Problem to work on:
Copy the entries exactly, through the "2021年1月 (45, 1651)" line.

---

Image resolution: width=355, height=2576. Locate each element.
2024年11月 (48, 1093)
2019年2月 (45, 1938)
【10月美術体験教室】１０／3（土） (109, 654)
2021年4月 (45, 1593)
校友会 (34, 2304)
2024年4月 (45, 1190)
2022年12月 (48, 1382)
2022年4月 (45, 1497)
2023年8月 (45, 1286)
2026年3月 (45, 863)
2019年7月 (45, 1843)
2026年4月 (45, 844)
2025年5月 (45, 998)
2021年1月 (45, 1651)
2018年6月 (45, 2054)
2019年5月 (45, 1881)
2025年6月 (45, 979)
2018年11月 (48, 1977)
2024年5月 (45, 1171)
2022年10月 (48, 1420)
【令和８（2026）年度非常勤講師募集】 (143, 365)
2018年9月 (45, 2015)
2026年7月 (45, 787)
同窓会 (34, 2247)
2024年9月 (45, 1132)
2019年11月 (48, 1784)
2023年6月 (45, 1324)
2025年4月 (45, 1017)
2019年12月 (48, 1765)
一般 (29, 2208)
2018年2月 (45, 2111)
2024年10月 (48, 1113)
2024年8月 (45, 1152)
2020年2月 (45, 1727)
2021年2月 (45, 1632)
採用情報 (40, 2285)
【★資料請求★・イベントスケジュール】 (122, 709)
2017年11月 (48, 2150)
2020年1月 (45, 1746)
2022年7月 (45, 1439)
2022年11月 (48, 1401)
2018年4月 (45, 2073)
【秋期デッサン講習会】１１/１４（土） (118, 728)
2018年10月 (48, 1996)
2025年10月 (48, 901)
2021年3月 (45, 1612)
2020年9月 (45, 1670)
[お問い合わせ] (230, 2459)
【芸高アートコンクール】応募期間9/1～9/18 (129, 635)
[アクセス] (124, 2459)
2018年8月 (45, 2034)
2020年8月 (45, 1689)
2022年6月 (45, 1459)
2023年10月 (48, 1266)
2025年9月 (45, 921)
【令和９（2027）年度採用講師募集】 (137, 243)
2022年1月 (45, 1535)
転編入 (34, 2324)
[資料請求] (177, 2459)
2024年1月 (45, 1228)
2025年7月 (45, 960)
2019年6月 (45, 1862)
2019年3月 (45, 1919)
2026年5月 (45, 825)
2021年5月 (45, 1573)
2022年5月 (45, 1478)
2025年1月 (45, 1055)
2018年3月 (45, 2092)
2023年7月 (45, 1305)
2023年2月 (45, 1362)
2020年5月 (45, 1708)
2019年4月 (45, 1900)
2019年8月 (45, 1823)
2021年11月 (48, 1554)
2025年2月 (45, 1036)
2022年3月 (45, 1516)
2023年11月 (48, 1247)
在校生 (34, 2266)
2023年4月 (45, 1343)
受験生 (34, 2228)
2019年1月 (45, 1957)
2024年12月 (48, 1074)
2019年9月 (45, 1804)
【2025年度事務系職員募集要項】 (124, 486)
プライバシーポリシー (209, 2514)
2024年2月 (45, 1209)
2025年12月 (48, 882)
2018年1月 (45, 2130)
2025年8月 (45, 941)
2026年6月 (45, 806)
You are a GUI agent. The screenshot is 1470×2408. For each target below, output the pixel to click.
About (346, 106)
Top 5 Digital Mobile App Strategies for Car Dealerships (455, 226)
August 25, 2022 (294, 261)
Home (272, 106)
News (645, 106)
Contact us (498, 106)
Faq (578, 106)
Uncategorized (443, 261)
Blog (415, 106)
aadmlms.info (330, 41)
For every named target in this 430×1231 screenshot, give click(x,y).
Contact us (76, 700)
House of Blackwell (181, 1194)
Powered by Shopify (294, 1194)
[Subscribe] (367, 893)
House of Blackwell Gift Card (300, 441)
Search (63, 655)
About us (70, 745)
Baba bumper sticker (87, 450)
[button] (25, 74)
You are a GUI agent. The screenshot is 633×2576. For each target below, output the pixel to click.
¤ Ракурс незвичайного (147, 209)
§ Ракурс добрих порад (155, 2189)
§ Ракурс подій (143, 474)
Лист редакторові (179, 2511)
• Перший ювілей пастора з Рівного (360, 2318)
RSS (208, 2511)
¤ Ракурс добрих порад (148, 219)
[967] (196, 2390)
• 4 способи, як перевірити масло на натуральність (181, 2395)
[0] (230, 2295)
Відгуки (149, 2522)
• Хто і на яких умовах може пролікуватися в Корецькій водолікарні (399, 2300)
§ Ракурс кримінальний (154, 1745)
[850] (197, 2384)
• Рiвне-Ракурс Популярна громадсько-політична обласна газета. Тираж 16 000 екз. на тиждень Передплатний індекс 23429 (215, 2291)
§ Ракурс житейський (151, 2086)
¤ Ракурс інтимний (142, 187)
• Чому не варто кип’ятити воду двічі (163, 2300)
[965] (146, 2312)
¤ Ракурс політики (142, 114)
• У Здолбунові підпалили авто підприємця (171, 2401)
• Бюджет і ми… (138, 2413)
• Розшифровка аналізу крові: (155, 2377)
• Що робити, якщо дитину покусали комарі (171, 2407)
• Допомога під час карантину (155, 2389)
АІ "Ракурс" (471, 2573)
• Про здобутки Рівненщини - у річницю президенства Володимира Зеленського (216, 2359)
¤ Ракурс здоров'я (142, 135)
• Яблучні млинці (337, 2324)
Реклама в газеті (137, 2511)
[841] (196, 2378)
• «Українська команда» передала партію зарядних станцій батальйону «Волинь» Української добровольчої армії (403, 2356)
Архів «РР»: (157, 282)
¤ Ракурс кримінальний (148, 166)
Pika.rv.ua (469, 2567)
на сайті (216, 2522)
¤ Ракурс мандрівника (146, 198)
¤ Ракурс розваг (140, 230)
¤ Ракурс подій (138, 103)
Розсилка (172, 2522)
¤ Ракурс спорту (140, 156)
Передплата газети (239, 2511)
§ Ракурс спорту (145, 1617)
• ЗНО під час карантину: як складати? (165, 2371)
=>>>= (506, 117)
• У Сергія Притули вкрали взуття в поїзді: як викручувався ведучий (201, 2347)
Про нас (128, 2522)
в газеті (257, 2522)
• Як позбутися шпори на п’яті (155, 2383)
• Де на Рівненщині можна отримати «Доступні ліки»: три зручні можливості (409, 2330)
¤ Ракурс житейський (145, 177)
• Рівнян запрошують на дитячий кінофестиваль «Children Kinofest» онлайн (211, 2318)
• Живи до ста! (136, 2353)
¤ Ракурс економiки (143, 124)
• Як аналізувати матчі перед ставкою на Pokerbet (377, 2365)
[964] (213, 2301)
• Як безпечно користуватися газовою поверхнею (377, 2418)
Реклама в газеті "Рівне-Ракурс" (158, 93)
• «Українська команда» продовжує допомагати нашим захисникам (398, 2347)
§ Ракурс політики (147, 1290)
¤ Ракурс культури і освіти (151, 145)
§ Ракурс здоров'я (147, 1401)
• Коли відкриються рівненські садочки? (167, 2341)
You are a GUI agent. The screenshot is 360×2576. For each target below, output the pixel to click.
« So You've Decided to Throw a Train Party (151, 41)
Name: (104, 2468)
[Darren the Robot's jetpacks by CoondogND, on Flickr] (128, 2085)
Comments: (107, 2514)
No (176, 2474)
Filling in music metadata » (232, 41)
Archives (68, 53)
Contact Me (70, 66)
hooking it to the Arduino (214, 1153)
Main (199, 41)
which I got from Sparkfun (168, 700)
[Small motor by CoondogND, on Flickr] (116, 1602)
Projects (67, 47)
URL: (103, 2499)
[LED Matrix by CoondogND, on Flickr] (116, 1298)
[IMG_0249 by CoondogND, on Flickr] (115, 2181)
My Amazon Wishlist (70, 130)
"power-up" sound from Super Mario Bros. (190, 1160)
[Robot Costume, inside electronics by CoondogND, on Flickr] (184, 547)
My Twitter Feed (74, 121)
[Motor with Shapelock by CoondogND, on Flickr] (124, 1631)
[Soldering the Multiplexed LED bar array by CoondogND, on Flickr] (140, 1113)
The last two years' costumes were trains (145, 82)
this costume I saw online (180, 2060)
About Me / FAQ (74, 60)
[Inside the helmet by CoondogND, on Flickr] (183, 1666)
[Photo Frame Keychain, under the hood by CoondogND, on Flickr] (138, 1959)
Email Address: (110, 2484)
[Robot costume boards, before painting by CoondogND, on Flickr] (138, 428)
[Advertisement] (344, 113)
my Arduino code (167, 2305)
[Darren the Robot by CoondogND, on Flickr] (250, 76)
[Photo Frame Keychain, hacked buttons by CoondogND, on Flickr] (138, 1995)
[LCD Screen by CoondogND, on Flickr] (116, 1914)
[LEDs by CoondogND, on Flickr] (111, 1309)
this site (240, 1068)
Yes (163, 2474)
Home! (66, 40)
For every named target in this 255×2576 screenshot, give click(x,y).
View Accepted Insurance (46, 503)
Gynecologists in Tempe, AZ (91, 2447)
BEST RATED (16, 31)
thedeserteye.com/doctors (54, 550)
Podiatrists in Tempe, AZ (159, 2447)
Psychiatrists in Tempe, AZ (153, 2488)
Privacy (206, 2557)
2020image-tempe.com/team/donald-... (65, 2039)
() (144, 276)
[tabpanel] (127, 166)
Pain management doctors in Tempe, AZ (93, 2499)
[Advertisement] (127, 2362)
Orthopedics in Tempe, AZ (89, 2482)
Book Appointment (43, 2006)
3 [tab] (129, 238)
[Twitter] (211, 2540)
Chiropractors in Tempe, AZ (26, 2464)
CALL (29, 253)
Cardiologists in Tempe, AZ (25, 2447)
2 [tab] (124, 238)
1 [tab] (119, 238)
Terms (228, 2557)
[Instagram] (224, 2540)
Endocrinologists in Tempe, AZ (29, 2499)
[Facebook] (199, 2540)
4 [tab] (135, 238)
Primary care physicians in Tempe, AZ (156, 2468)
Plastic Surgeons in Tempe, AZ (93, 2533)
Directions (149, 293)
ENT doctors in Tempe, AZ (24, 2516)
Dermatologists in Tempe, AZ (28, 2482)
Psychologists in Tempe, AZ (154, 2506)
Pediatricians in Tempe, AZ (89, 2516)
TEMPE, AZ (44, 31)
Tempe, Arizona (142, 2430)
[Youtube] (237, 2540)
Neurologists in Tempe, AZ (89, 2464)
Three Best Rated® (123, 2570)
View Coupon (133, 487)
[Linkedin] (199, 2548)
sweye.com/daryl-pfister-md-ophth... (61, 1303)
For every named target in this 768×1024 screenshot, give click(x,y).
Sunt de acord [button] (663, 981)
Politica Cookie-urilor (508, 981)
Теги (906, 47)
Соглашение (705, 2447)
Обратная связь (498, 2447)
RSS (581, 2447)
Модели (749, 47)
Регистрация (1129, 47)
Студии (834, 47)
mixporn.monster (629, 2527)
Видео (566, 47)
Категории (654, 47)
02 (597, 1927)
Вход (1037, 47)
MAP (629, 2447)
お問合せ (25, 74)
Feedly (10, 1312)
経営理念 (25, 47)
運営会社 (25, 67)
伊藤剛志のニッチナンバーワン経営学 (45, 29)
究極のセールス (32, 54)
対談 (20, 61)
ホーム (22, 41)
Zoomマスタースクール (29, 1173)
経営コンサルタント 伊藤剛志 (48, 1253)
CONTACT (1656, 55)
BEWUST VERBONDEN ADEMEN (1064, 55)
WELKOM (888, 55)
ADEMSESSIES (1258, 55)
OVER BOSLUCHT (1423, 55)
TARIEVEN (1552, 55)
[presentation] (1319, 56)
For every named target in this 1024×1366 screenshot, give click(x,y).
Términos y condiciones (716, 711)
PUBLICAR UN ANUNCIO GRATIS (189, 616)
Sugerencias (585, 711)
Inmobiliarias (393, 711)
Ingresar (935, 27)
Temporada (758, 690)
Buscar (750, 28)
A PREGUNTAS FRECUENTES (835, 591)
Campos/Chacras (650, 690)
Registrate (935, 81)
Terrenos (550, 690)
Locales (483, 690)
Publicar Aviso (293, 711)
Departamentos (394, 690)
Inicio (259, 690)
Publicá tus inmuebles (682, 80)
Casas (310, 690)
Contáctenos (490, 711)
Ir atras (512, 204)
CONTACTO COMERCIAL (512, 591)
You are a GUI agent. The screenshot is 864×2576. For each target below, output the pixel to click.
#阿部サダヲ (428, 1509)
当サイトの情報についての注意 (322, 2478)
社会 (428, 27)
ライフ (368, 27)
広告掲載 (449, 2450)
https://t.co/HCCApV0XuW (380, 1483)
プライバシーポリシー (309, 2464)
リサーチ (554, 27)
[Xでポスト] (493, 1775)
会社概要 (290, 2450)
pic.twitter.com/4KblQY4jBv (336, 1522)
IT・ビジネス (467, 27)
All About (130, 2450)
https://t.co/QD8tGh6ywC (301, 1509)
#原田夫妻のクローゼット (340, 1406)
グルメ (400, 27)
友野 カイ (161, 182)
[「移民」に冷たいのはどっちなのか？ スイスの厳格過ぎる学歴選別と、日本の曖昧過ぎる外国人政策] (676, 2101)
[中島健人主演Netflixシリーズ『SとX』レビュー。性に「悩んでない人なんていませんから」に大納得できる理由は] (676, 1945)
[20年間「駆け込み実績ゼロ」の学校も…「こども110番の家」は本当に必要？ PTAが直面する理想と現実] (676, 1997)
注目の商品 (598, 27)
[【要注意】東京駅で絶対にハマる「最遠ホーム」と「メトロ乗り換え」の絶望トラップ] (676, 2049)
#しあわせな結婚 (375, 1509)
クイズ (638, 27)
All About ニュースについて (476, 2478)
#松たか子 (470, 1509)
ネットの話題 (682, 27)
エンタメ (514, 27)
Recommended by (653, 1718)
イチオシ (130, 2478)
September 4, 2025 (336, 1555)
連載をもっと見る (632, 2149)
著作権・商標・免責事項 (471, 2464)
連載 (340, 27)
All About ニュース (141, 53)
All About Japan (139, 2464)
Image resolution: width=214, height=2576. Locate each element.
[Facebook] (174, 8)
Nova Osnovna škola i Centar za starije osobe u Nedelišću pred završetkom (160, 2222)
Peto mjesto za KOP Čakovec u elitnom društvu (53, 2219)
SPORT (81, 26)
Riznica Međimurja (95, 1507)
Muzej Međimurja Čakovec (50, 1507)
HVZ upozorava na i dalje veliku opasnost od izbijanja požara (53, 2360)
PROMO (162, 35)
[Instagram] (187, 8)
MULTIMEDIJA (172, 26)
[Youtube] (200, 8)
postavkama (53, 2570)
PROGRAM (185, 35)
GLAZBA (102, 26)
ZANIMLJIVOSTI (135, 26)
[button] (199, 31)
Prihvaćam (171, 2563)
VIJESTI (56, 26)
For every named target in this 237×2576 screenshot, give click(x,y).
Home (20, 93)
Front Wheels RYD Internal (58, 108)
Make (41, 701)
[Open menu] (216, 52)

---

Written answer:
Image resolution: width=355, height=2576. Locate each element.
2024年11月 (48, 1093)
2019年2月 (45, 1938)
【10月美術体験教室】１０／3（土） (109, 654)
2021年4月 (45, 1593)
校友会 (34, 2304)
2024年4月 (45, 1190)
2022年12月 (48, 1382)
2022年4月 (45, 1497)
2023年8月 (45, 1286)
2026年3月 (45, 863)
2019年7月 (45, 1843)
2026年4月 (45, 844)
2025年5月 (45, 998)
2021年1月 (45, 1651)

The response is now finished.